SCOTUS Declines to Hear Coke Zero Patent Case | By: Kelly W. Cunningham & Pooja S. Nair
SCOTUS Declines to Hear Coke Zero Patent Case | By: Kelly W. Cunningham & Pooja S. Nair

On April 28, 2025, the U.S. Supreme Court declined to hear Celanese International Corp.’s challenge to a Federal Circuit decision which found the company’s patent on the process to create the artificial sweetener used in Coke Zero to be invalid. The Federal Circuit decision affirmed a holding from the U.S. International Trade Commission which initially deemed the patent invalid due to the on-sale bar.

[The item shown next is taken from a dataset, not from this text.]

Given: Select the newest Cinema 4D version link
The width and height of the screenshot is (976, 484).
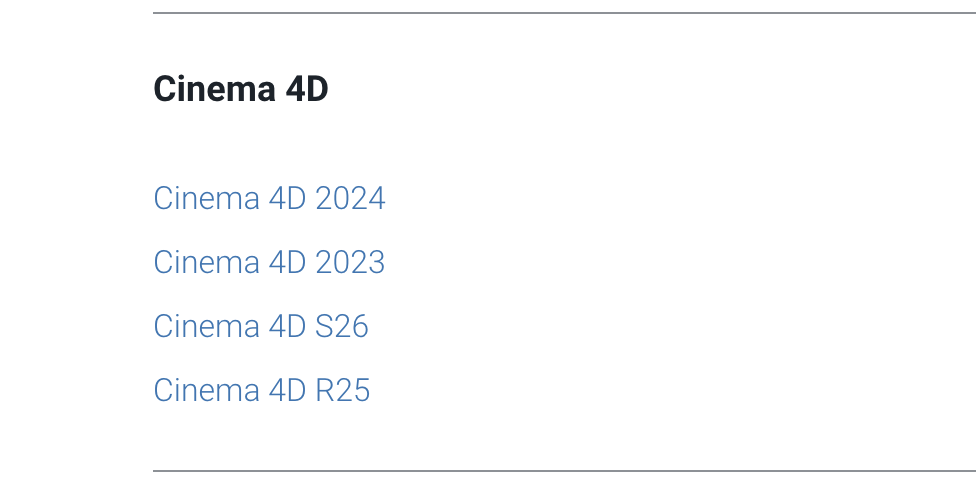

The underlying issue in the case is whether Celanese’s patent, which covers an improved process for making acesulfame potassium (Ace-K), was invalid due to the on-sale bar. The on-sale bar prohibits a patent applicant from obtaining patents for an invention that the applicant or predecessor used or had offered for sale more than a year before filing the patent application. Celanese argued that the Ace-K process itself was never on sale, that the process was only used to create an end product (Coke Zero) that went on sale and that it had used the process in secret, not publicly. The appellant argued that, although the Courts had long ruled that processes that were performed in private for creating a product that was then offered for sale qualified under the old patent statutes, the 2011 America Invents Act changed all this and created a new standard for the on-sale bar.

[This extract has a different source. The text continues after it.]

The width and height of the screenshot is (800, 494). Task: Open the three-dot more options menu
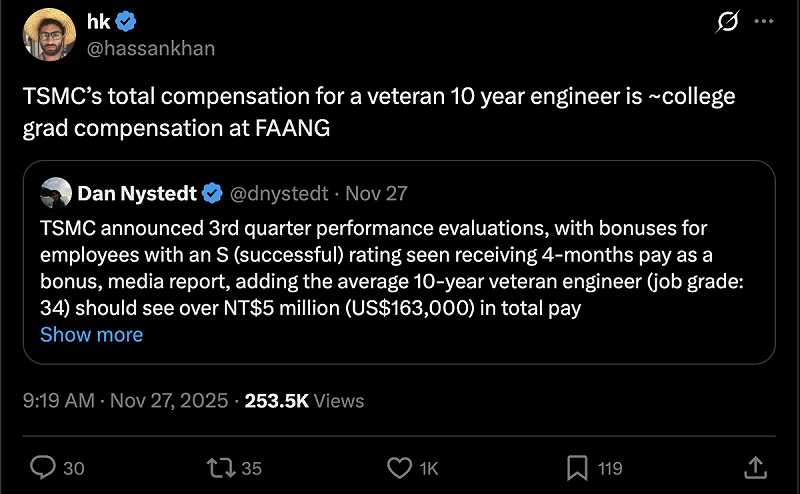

Both the U.S. International Trade Commission and the U.S. Court of Appeals for the Federal Circuit rejected this argument, concluding that Celanese’s use of the process to create Ace-K for a product that was on sale was sufficient to trigger the on-sale bar. In affirming the ITC ruling, the Federal Circuit held that, had Congress intended to create such a significant change in the law, it was incumbent upon Congress to have made that change explicit, which it did not do.

The National Association of Manufacturers filed an amicus brief in support of Celanese’s position, arguing that the Federal Circuit’s broad interpretation of the on-sale bar was out of step with international intellectual protection standards.